Your task:
In the doctor's answer about LASIK and presbyopia, at roughly what age does presbyopia become manifest?

Excerpted text:
*** Block opens ***

Is there any evidence to show that LASIK can worsen presbyopia?

Doctor's Answer

Hi Jun Wei

LASIK will not worsen presbyopia ('Lao Hua'), nor will it accelerate its development.

In other words, presbyopia develops at the same rate and becomes manifest at a particular age (around 40 years of age or so) whether you had LASIK done or not.

Why so?

LASIK purely alters the shape of the cornea (the clear window at the front of your eye). Presbyopia on the other hand involves the loss of autofocusing capability of the lens of your eye. This lens is inside your eye, completely separate from the cornea and not affected at all by LASIK or any other laser refractive procedure.

Presbyopia is a much misunderstood condition, and there are endless myths about it.

But it is very simple. It is like your autofocus camera got stuck and cannot autofocus for all distances.

If you are myopic (shortsighted), and you are presbyopic, and you don't wear glasses/contacts, your eye's focus is stuck at near. So you can see near without glasses, yes, but far is all blurry until you put the glasses on. When you put the glasses on, far is clear, but near is not clear anymore. The problem is the autofocus is stuck-which is presbyopia.

If you are plano/emmetropic (neither long nor shortsighted), and you are presbyopic, and you don't wear glasses/contacts, your eye's focus is stuck at far. So you can see far without glasses, yes, but near is all blurry until you put the glasses on. When you put the (reading) glasses on near is clear, but far is not clear anymore. Again, the autofocus is stuck, this time it is stuck at far focus.

*** Block closes ***

Listed records:

*** Block opens ***

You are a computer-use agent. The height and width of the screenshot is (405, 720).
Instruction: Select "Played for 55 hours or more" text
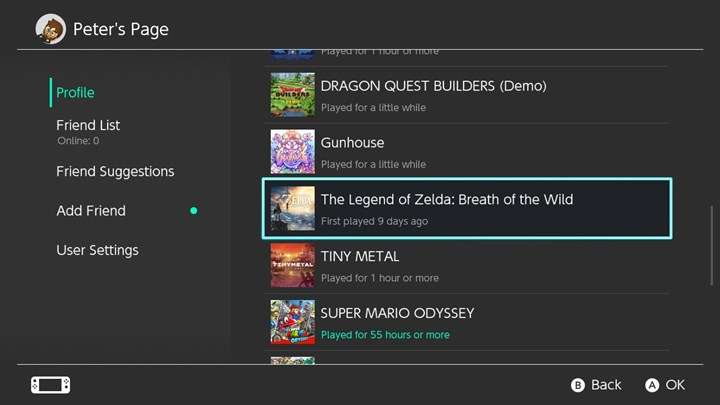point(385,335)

*** Block closes ***
*** Block opens ***

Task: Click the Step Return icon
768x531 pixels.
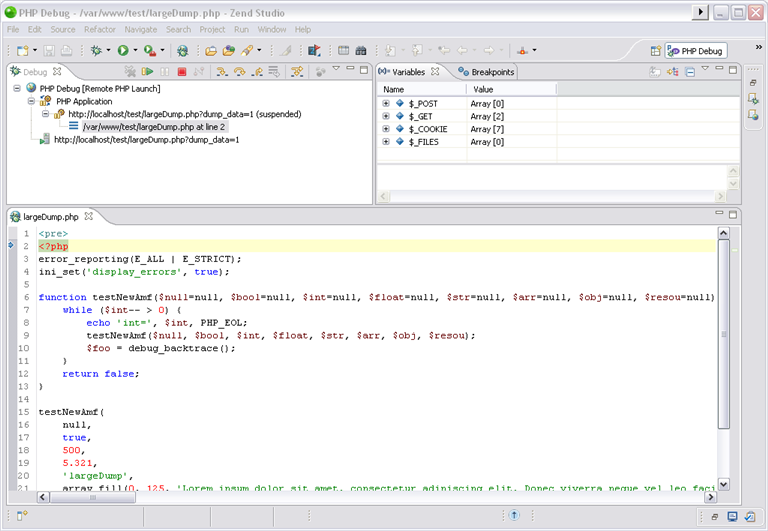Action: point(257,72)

*** Block closes ***
*** Block opens ***

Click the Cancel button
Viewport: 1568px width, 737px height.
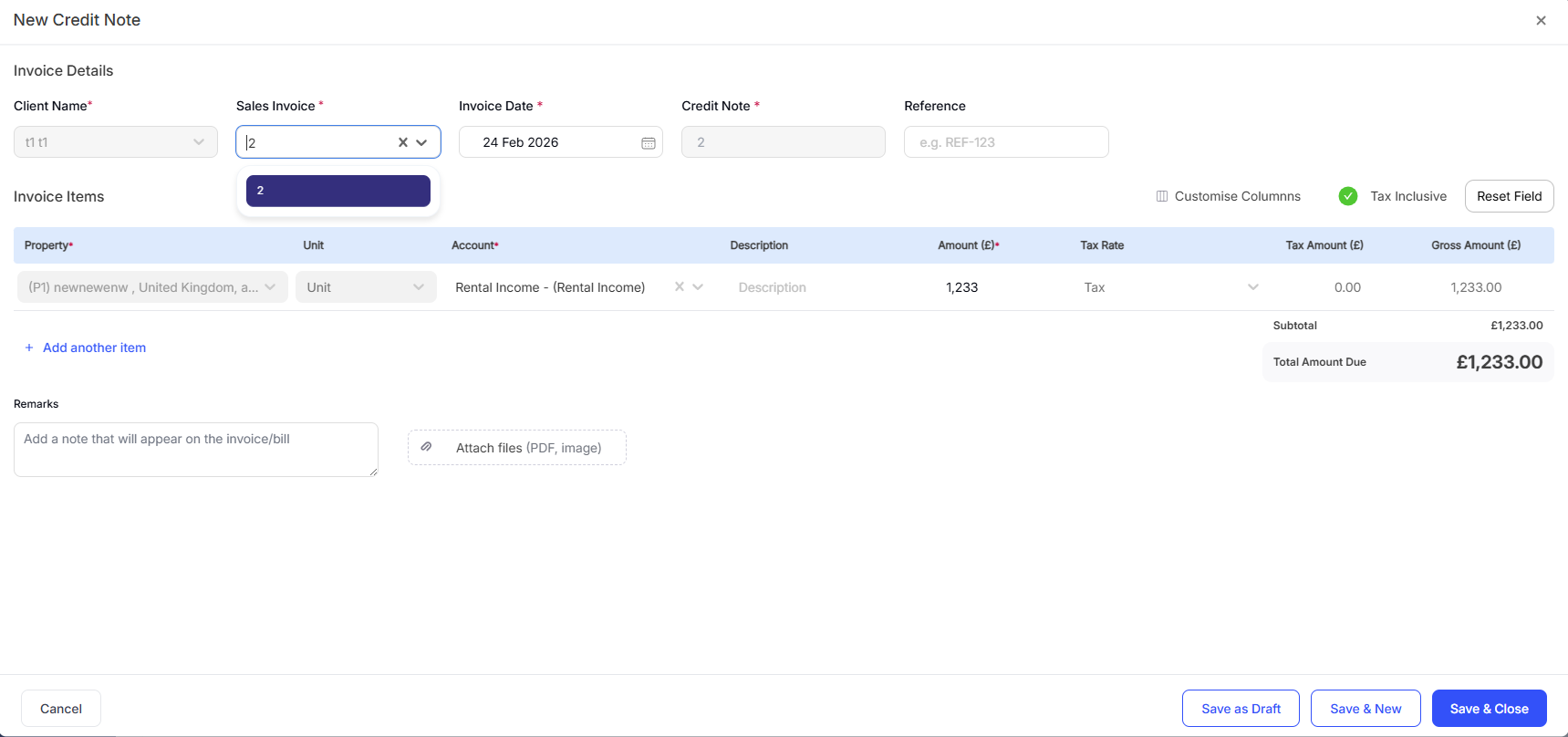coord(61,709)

*** Block closes ***

Solved exercise:
Around 40 years of age.